オーバーローンの場合、家自体は財産分与の対象にならず、残債をどのように負担するかを夫婦間で話し合って決める形になります。一般的には、ローン契約者が返済を続け、他の財産で調整するケースが多いです。
連帯保証や連帯債務が残る場合は影響が大きいため、誰が返済し、どのタイミングで売却を検討するのかを明確にした上で文書化しておくと、離婚後のトラブルを避けやすくなります。
離婚後にオーバーローンの家を売却する際の注意点は?
家の時価が残債より低い場合は、通常の売却ではローンを完済できないため、金融機関の同意を得て進める任意売却が中心になります。任意売却には査定や調整の期間が必要で、競売が始まってしまうと対応が難しくなるため、早めに動くことが大切です。
離婚時に住宅ローンを支払う義務者はどちらになる?
家の時価が残債より低い場合は、通常の売却ではローンを完済できないため、金融機関の同意を得て進める任意売却が中心になります。任意売却には査定や調整の期間が必要で、競売が始まってしまうと対応が難しくなるため、早めに動くことが大切です。

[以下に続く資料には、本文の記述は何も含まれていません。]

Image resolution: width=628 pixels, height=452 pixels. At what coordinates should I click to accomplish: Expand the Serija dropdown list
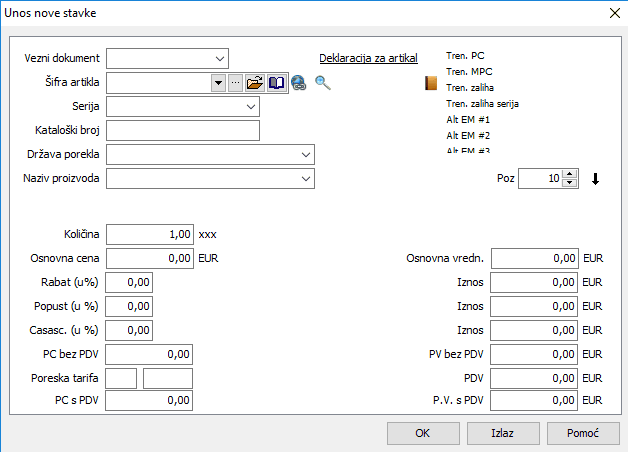[x=249, y=106]

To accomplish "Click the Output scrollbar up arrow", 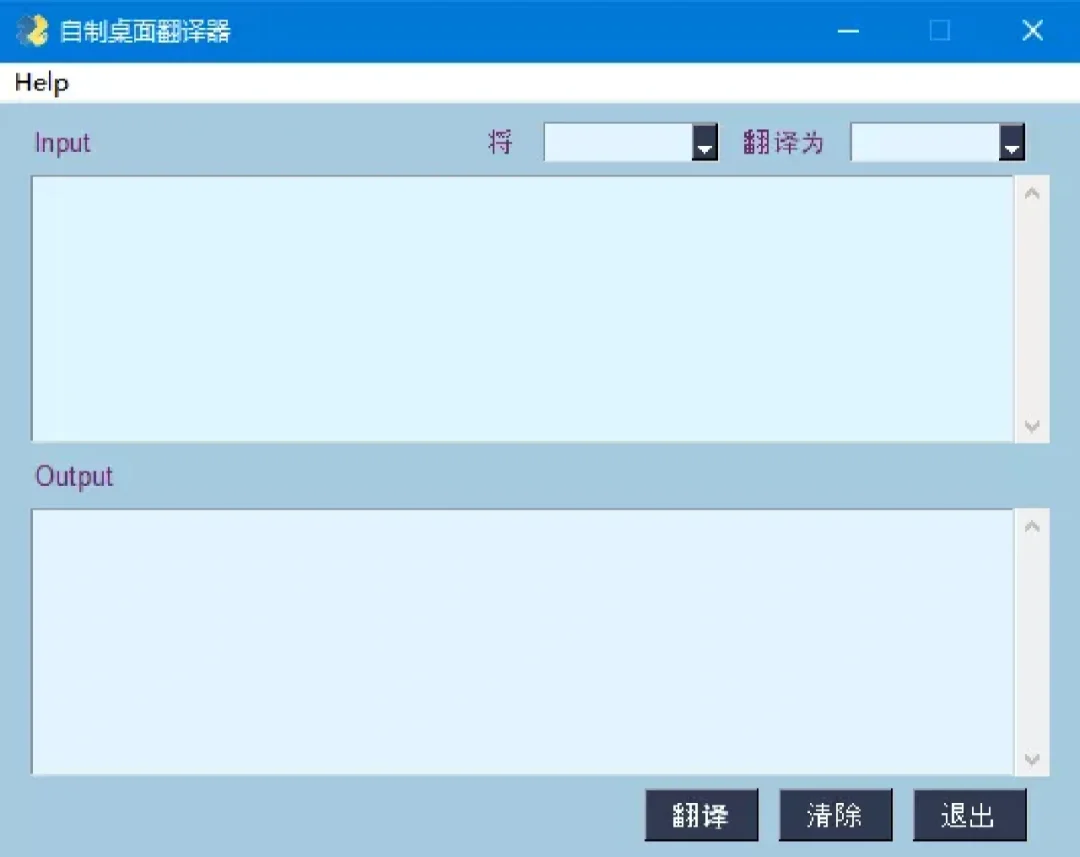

名義人でない側が支払いを続ける場合、法的なリスクはある?
名義人でない側が返済を続ける場合、実際の支払いと法的な立場にズレが生じやすい点がリスクになります。名義変更には金融機関の承認が必要で、承認が得られない限り、返済していても住宅の所有権は移りません。
まとめ
離婚とオーバーローンが重なると、家の処分・名義・返済負担のいずれも判断が難しくなります。特に、滞納の放置や金融機関との連絡断絶は選択肢を大きく狭める行動であり、競売や信用情報の悪化など深刻な影響を及ぼすことがあるため避けなければなりません。
まずは現在のローン残高と家の時価を把握し、返済が厳しいと感じた段階で早めに金融機関へ相談するようにしましょう。
その上で、任意売却・賃貸活用・債務整理など、現実的な選択肢を順番に検討していくことが大切です。離婚後の生活を安定させるためにも、感情に任せず、必要な手続きを段階的に整理して進めていきましょう。